UMAPS media reaction for RCP vote on PAs. 25 March 2024

Written by UMAPs Ltd

March 22, 2024

Written by UMAPs Ltd

March 22, 2024

UMAPS, the professional association for physician associates (PAs), regrets the votes announced by members of the Royal College of Physicians looking at the future role of PAs in the NHS at an Extraordinary General Meeting held on 13 March.

Stephen Nash, UMAPS Founder, said: “PAs are skilled, passionate and well-educated health professionals. We are committed to supplementing and improving the NHS workforce that helps doctors to best treat patients.

We fully recognise what our job entails with a long-established starting scope and subsequent training alongside our role caring for patients. We are more than ready to engage with fellow NHS staff, Medical Royal Colleges, the General Medical Council and employers to discuss the future roles of PAs, if this is what people want.”

Mr Nash added: “On the issue of junior doctor training everyone recognises this is less than perfect. But this is not the fault of PAs the conflation of these issues has been deliberate to obfuscate the role the accusers had in letting down their own members. We are being attacked relentlessly by extremists over the failings of their own training and remuneration scheme, but we did not design or implement this.”

“We also note that, as seen with the RCOA EGM, this has had an awful turn out of 32% and the moderate doctors have either boycotted or are apathetic to the extremist anti-MAP stance.
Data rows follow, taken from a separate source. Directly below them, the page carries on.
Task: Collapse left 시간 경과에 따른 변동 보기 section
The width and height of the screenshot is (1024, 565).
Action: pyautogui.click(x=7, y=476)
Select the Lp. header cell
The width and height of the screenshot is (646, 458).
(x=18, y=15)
Unfortunately, this has led to yet another denigrating EGM being passed against MAPs.”

“Regarding the vote to slow the roll-out in numbers of PAs, as we have said before, we are more than happy to contribute to a discussion on the scope of practice of PAs, but ultimately this is for the Government and the NHS to decide, not another group of health professionals. We regret that this motion succeeded and will now be used for the further denigration and discrimination of PAs in the workplace.”

Five motions were voted on. These were:

  1. Scope of practice

Physician associates are not doctors. They should not be regarded as replacements for doctors, and they should never replace a doctor on a rota. They are valued healthcare professionals who participate in patient care in addition to the rest of the wider multi-disciplinary team.  

  1. Accountability

This EGM notes the current legal restrictions on who can prescribe medication or request ionising radiation and reminds all medically qualified membership categories of the College that they remain responsible for any such decisions by others that they may be asked to endorse.

  1. Evaluation

This EGM calls on the RCP to contribute actively to generating an evidence base and evaluation framework around the introduction of PAs, addressing (for example) clinical outcomes, cost effectiveness, safety, the patient experience, staff wellbeing and interrelationships, and implications for the healthcare workforce.

  1. Training opportunities

This EGM calls on the RCP to explore, document and address the impact on training opportunities of doctors resulting from the introduction of PAs.

  1. Caution in pace and scale of roll-out

In the initial request for this EGM, Fellows called on the RCP to pause the roll-out of PA roles. A pause is clearly not feasible given recent legislation. This EGM therefore calls on the RCP to limit the pace and scale of the roll-out until the medicolegal issues of regulation, standards and scope of practice are addressed.